Re: POC: Cleaning up orphaned files using undo logs

Thomas Munro Thu, 22 Aug 2019 23:04:58 -0700

On Wed, Aug 21, 2019 at 4:44 AM Andres Freund <and...@anarazel.de> wrote:
> On 2019-08-20 21:02:18 +1200, Thomas Munro wrote:
> > 1.  Anyone is allowed to try to read or write data at any UndoRecPtr
> > that has been allocated, through the buffer pool (though you'd usually
> > want to check it with UndoRecPtrIsDiscarded() first, and only rely on
> > the system I'm describing to deal with races).
> >
> > 2.  ReadBuffer() might return InvalidBuffer.  This can happen for a
> > cache miss, if the smgrread implementation wants to indicate that the
> > buffer has been discarded/truncated and that is expected (md.c won't
> > ever do that, but undofile.c can).
>
> Hm. This gives me a bit of a stomach ache. It somehow feels like a weird
> form of signalling.  Can't quite put my finger on why it makes me feel
> queasy.


Well, if we're going to allow concurrent access and discarding, there
has to be some part of the system where you can discover that the
thing you wanted is gone.  What's wrong with here?

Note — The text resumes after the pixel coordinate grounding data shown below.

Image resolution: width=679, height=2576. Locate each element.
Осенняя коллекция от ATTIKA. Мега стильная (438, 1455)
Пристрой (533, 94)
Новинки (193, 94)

Stepping back a bit... why do we have a new concept here?  The reason
we don't have anything like this for relations currently is that we
don't have live references to blocks that are expected to be
concurrently truncated, due to heavyweight locking.  But the whole
purpose of the undo system is to allow cheap truncation/discarding of
data that you *do* have live references to, and furthermore the
discarding is expected to be frequent.  The present experiment is
about trying to do so without throwing our hands up and using a
pessimistic lock.

At one point Robert and I discussed some kind of scheme where you'd
register your interest in a range of the log before you begin reading
(some kind of range locks or hazard pointers), so that you would block
discarding in that range, but the system would still allow someone to
read in the middle of the log while the discard worker concurrently
discards non-overlapping data at the end.  But I kept returning to the
idea that the buffer pool already has block-level range locking of
various kinds.  You can register your interest in a range by pinning
the buffers.  That's when you'll find out if the range is already
gone.  We could add an extra layer of range locking around that, but
it wouldn't be any better, it'd just thrash your bus a bit more, and
require more complexity in the discard worker (it has to defer
discarding a bit, and either block or go away and come back later).

> > 3.  UndoLogDiscard() uses DiscardBuffer() to invalidate any currently
> > unpinned buffers, and marks as BM_DISCARDED any that happen to be
> > pinned right now, so they can't be immediately invalidated.  Such
> > buffers are never written back and are eligible for reuse on the next
> > clock sweep, even if they're written into by a backend that managed to
> > do that when we were trying to discard.
>
> Hm. When is it legitimate for a backend to write into such a buffer? I
> guess that's about updating the previous transaction's next pointer? Or
> progress info?

Yes, previous transaction header's next pointer, and progress counter
during rollback.  We're mostly interested in the next pointer here,
because the progress counter update would normally not be updated at a
time when the page might be concurrently discarded.  The exception to
that is a superuser running CALL pg_force_discard_undo() (a
data-eating operation designed to escape a system that can't
successfully roll back and gets stuck, blowing away
not-yet-rolled-back undo records).

Here are some other ideas about how to avoid conflicts between
discarding and transaction header update:

1.  Lossy self-update-only: You could say that transactions are only
allowed to write to their own transaction header, and then have them
periodically update their own length in their own transaction header,
and then teach the discard worker that the length information is only
a starting point for a linear search for the next transaction based on
page header information.  That removes complexity for writers, but
adds complexity and IO and CPU to the discard worker.  Bleugh.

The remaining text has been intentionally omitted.